## WORK INSTRUCTION
The response must contain all of the entries, each one repeated exactly.

[[ RECORDS SUPPLIED, beginning ]]

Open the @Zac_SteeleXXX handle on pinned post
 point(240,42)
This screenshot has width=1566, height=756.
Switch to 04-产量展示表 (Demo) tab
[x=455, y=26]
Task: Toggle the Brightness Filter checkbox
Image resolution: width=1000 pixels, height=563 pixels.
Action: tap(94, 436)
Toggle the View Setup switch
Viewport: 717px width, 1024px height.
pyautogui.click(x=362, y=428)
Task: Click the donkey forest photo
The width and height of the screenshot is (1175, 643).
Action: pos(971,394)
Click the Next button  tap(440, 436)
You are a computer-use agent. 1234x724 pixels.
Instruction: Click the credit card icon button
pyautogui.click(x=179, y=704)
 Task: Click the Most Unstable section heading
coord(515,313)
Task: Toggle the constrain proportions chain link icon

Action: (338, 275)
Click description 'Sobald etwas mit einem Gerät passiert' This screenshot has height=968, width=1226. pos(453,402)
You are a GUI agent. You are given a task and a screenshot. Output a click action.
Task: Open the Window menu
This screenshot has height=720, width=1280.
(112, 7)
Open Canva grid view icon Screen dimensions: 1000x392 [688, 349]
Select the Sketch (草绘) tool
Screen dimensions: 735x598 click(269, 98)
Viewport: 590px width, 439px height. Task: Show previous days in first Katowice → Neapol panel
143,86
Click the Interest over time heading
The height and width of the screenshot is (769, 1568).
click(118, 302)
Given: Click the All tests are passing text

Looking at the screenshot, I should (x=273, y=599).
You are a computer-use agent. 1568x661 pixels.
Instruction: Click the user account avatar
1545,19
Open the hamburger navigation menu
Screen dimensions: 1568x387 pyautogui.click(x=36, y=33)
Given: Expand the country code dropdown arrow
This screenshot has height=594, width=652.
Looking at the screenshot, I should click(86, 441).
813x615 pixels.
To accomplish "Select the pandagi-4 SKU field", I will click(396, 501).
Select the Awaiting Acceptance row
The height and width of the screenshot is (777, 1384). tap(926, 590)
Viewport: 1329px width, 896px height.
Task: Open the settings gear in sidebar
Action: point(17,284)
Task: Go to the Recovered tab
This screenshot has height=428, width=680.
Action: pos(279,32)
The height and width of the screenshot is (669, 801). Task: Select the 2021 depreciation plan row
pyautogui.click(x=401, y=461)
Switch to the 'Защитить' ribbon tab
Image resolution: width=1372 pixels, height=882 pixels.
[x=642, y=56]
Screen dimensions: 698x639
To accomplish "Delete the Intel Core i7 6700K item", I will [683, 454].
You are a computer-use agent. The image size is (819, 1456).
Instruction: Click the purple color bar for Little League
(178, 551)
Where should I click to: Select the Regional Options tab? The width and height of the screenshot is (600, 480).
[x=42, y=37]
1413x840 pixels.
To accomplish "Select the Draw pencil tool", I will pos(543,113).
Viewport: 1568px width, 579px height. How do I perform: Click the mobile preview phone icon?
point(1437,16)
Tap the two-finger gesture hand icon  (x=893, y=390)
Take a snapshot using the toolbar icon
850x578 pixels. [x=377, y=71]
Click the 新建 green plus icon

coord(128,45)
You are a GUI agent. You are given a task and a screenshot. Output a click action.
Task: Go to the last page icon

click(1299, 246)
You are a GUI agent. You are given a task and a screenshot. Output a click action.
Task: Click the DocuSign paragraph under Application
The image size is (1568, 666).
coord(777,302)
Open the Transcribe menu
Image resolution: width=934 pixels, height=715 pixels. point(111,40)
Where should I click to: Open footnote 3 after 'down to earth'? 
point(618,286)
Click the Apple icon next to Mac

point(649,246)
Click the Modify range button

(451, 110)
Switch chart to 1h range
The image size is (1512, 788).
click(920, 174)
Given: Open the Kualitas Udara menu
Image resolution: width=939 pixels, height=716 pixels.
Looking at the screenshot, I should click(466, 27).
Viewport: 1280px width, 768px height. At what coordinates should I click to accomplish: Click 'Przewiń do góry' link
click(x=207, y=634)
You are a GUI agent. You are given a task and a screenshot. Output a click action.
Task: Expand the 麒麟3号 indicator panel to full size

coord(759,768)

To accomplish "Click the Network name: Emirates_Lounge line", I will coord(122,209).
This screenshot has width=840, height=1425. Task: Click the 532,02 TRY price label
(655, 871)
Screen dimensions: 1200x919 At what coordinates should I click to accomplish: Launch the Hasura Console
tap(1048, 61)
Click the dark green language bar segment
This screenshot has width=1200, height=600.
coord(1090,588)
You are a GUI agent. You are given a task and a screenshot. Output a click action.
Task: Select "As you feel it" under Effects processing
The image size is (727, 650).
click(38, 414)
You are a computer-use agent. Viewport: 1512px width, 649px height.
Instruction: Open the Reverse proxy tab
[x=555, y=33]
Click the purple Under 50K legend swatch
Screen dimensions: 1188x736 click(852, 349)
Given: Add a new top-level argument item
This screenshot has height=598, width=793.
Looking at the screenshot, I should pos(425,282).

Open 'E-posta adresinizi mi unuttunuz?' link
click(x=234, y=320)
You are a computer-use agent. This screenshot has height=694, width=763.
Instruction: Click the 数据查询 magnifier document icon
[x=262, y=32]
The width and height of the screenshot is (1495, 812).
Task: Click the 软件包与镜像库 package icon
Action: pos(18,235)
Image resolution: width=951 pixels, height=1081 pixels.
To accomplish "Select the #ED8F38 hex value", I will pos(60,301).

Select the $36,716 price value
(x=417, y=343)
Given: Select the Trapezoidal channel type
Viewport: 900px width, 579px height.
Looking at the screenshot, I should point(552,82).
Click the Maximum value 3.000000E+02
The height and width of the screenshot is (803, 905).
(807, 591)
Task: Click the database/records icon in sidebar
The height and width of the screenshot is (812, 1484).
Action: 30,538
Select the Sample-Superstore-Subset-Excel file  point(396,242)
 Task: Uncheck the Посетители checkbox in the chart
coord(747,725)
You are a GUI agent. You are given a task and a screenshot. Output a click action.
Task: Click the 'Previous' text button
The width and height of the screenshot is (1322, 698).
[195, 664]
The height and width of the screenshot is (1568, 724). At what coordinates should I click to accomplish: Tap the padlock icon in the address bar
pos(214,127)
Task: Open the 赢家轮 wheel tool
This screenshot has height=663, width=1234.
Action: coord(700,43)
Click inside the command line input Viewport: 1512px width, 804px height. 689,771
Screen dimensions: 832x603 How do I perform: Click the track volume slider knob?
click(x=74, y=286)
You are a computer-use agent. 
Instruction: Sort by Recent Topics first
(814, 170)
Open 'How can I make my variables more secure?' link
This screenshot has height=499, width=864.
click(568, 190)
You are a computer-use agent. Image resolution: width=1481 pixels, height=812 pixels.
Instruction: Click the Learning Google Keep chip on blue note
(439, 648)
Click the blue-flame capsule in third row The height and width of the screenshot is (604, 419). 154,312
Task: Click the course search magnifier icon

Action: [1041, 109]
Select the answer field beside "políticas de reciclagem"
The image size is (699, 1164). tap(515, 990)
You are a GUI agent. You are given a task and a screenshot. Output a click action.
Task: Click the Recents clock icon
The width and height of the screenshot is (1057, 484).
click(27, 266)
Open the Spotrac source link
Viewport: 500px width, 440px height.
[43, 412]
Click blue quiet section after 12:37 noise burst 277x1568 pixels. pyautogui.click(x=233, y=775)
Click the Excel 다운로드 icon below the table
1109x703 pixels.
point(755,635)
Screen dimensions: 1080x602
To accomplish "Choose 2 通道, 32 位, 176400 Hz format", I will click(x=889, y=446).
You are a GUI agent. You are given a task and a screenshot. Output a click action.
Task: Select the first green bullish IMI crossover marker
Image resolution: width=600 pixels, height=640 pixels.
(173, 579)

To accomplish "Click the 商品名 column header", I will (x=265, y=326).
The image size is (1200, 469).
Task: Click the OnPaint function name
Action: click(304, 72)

[[ RECORDS SUPPLIED, end ]]

## SOLUTION
Open the @Zac_SteeleXXX handle on pinned post
 point(240,42)
This screenshot has width=1566, height=756.
Switch to 04-产量展示表 (Demo) tab
[x=455, y=26]
Task: Toggle the Brightness Filter checkbox
Image resolution: width=1000 pixels, height=563 pixels.
Action: tap(94, 436)
Toggle the View Setup switch
Viewport: 717px width, 1024px height.
pyautogui.click(x=362, y=428)
Task: Click the donkey forest photo
The width and height of the screenshot is (1175, 643).
Action: pos(971,394)
Click the Next button  tap(440, 436)
You are a computer-use agent. 1234x724 pixels.
Instruction: Click the credit card icon button
pyautogui.click(x=179, y=704)
 Task: Click the Most Unstable section heading
coord(515,313)
Task: Toggle the constrain proportions chain link icon

Action: (338, 275)
Click description 'Sobald etwas mit einem Gerät passiert' This screenshot has height=968, width=1226. pos(453,402)
You are a GUI agent. You are given a task and a screenshot. Output a click action.
Task: Open the Window menu
This screenshot has height=720, width=1280.
(112, 7)
Open Canva grid view icon Screen dimensions: 1000x392 [688, 349]
Select the Sketch (草绘) tool
Screen dimensions: 735x598 click(269, 98)
Viewport: 590px width, 439px height. Task: Show previous days in first Katowice → Neapol panel
143,86
Click the Interest over time heading
The height and width of the screenshot is (769, 1568).
click(118, 302)
Given: Click the All tests are passing text

Looking at the screenshot, I should (x=273, y=599).
You are a computer-use agent. 1568x661 pixels.
Instruction: Click the user account avatar
1545,19
Open the hamburger navigation menu
Screen dimensions: 1568x387 pyautogui.click(x=36, y=33)
Given: Expand the country code dropdown arrow
This screenshot has height=594, width=652.
Looking at the screenshot, I should click(86, 441).
813x615 pixels.
To accomplish "Select the pandagi-4 SKU field", I will click(396, 501).
Select the Awaiting Acceptance row
The height and width of the screenshot is (777, 1384). tap(926, 590)
Viewport: 1329px width, 896px height.
Task: Open the settings gear in sidebar
Action: point(17,284)
Task: Go to the Recovered tab
This screenshot has height=428, width=680.
Action: pos(279,32)
The height and width of the screenshot is (669, 801). Task: Select the 2021 depreciation plan row
pyautogui.click(x=401, y=461)
Switch to the 'Защитить' ribbon tab
Image resolution: width=1372 pixels, height=882 pixels.
[x=642, y=56]
Screen dimensions: 698x639
To accomplish "Delete the Intel Core i7 6700K item", I will [683, 454].
You are a computer-use agent. The image size is (819, 1456).
Instruction: Click the purple color bar for Little League
(178, 551)
Where should I click to: Select the Regional Options tab? The width and height of the screenshot is (600, 480).
[x=42, y=37]
1413x840 pixels.
To accomplish "Select the Draw pencil tool", I will pos(543,113).
Viewport: 1568px width, 579px height. How do I perform: Click the mobile preview phone icon?
point(1437,16)
Tap the two-finger gesture hand icon  (x=893, y=390)
Take a snapshot using the toolbar icon
850x578 pixels. [x=377, y=71]
Click the 新建 green plus icon

coord(128,45)
You are a GUI agent. You are given a task and a screenshot. Output a click action.
Task: Go to the last page icon

click(1299, 246)
You are a GUI agent. You are given a task and a screenshot. Output a click action.
Task: Click the DocuSign paragraph under Application
The image size is (1568, 666).
coord(777,302)
Open the Transcribe menu
Image resolution: width=934 pixels, height=715 pixels. point(111,40)
Where should I click to: Open footnote 3 after 'down to earth'? 
point(618,286)
Click the Apple icon next to Mac

point(649,246)
Click the Modify range button

(451, 110)
Switch chart to 1h range
The image size is (1512, 788).
click(920, 174)
Given: Open the Kualitas Udara menu
Image resolution: width=939 pixels, height=716 pixels.
Looking at the screenshot, I should click(466, 27).
Viewport: 1280px width, 768px height. At what coordinates should I click to accomplish: Click 'Przewiń do góry' link
click(x=207, y=634)
You are a GUI agent. You are given a task and a screenshot. Output a click action.
Task: Expand the 麒麟3号 indicator panel to full size

coord(759,768)

To accomplish "Click the Network name: Emirates_Lounge line", I will coord(122,209).
This screenshot has width=840, height=1425. Task: Click the 532,02 TRY price label
(655, 871)
Screen dimensions: 1200x919 At what coordinates should I click to accomplish: Launch the Hasura Console
tap(1048, 61)
Click the dark green language bar segment
This screenshot has width=1200, height=600.
coord(1090,588)
You are a GUI agent. You are given a task and a screenshot. Output a click action.
Task: Select "As you feel it" under Effects processing
The image size is (727, 650).
click(38, 414)
You are a computer-use agent. Viewport: 1512px width, 649px height.
Instruction: Open the Reverse proxy tab
[x=555, y=33]
Click the purple Under 50K legend swatch
Screen dimensions: 1188x736 click(852, 349)
Given: Add a new top-level argument item
This screenshot has height=598, width=793.
Looking at the screenshot, I should pos(425,282).

Open 'E-posta adresinizi mi unuttunuz?' link
click(x=234, y=320)
You are a computer-use agent. This screenshot has height=694, width=763.
Instruction: Click the 数据查询 magnifier document icon
[x=262, y=32]
The width and height of the screenshot is (1495, 812).
Task: Click the 软件包与镜像库 package icon
Action: pos(18,235)
Image resolution: width=951 pixels, height=1081 pixels.
To accomplish "Select the #ED8F38 hex value", I will pos(60,301).

Select the $36,716 price value
(x=417, y=343)
Given: Select the Trapezoidal channel type
Viewport: 900px width, 579px height.
Looking at the screenshot, I should point(552,82).
Click the Maximum value 3.000000E+02
The height and width of the screenshot is (803, 905).
(807, 591)
Task: Click the database/records icon in sidebar
The height and width of the screenshot is (812, 1484).
Action: 30,538
Select the Sample-Superstore-Subset-Excel file  point(396,242)
 Task: Uncheck the Посетители checkbox in the chart
coord(747,725)
You are a GUI agent. You are given a task and a screenshot. Output a click action.
Task: Click the 'Previous' text button
The width and height of the screenshot is (1322, 698).
[195, 664]
The height and width of the screenshot is (1568, 724). At what coordinates should I click to accomplish: Tap the padlock icon in the address bar
pos(214,127)
Task: Open the 赢家轮 wheel tool
This screenshot has height=663, width=1234.
Action: coord(700,43)
Click inside the command line input Viewport: 1512px width, 804px height. 689,771
Screen dimensions: 832x603 How do I perform: Click the track volume slider knob?
click(x=74, y=286)
You are a computer-use agent. 
Instruction: Sort by Recent Topics first
(814, 170)
Open 'How can I make my variables more secure?' link
This screenshot has height=499, width=864.
click(568, 190)
You are a computer-use agent. Image resolution: width=1481 pixels, height=812 pixels.
Instruction: Click the Learning Google Keep chip on blue note
(439, 648)
Click the blue-flame capsule in third row The height and width of the screenshot is (604, 419). 154,312
Task: Click the course search magnifier icon

Action: [1041, 109]
Select the answer field beside "políticas de reciclagem"
The image size is (699, 1164). tap(515, 990)
You are a GUI agent. You are given a task and a screenshot. Output a click action.
Task: Click the Recents clock icon
The width and height of the screenshot is (1057, 484).
click(27, 266)
Open the Spotrac source link
Viewport: 500px width, 440px height.
[43, 412]
Click blue quiet section after 12:37 noise burst 277x1568 pixels. pyautogui.click(x=233, y=775)
Click the Excel 다운로드 icon below the table
1109x703 pixels.
point(755,635)
Screen dimensions: 1080x602
To accomplish "Choose 2 通道, 32 位, 176400 Hz format", I will click(x=889, y=446).
You are a GUI agent. You are given a task and a screenshot. Output a click action.
Task: Select the first green bullish IMI crossover marker
Image resolution: width=600 pixels, height=640 pixels.
(173, 579)

To accomplish "Click the 商品名 column header", I will (x=265, y=326).
The image size is (1200, 469).
Task: Click the OnPaint function name
Action: click(304, 72)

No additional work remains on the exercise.